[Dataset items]
——
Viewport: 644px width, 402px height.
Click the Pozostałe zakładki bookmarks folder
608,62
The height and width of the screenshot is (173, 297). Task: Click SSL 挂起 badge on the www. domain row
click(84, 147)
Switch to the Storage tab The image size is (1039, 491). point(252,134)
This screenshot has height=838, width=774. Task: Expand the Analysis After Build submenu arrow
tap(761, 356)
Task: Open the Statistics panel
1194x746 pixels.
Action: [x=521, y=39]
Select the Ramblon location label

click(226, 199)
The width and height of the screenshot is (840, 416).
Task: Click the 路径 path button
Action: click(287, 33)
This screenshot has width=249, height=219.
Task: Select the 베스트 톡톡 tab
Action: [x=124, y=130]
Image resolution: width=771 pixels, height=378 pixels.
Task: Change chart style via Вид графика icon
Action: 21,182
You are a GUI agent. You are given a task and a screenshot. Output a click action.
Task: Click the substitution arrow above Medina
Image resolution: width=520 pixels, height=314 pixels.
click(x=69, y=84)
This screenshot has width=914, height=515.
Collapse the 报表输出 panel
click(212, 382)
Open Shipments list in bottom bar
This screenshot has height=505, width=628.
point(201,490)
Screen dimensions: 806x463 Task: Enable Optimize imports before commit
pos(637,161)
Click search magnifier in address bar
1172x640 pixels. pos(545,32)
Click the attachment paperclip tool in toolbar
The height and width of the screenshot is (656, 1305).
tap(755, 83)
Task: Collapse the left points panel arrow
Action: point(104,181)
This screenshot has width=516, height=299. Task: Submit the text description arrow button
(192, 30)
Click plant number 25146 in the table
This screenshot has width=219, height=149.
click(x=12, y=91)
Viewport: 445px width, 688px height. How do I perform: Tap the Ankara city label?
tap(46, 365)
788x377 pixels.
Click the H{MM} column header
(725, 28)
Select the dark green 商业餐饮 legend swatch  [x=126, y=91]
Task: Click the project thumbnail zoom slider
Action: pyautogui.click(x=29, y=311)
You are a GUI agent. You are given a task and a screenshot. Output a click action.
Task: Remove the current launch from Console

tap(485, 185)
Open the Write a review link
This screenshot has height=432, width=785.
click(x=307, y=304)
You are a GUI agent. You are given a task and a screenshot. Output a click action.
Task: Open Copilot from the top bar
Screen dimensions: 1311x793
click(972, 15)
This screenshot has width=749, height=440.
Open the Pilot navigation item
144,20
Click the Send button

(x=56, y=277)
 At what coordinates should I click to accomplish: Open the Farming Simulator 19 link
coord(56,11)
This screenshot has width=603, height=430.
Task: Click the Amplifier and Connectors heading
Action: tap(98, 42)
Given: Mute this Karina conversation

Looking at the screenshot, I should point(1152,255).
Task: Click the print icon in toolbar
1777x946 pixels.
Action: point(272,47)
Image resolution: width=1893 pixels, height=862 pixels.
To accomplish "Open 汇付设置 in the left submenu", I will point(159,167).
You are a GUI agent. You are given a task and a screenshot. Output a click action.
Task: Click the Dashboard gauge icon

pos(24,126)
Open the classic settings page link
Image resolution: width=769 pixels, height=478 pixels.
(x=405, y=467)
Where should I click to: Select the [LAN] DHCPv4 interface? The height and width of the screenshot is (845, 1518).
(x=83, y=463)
——
TASK INSTRUCTIONS: Count the lines in the data above that contain the string "accomplish", treating uppercase and lowercase as different. Reply with the number only.

TASK RESULT: 2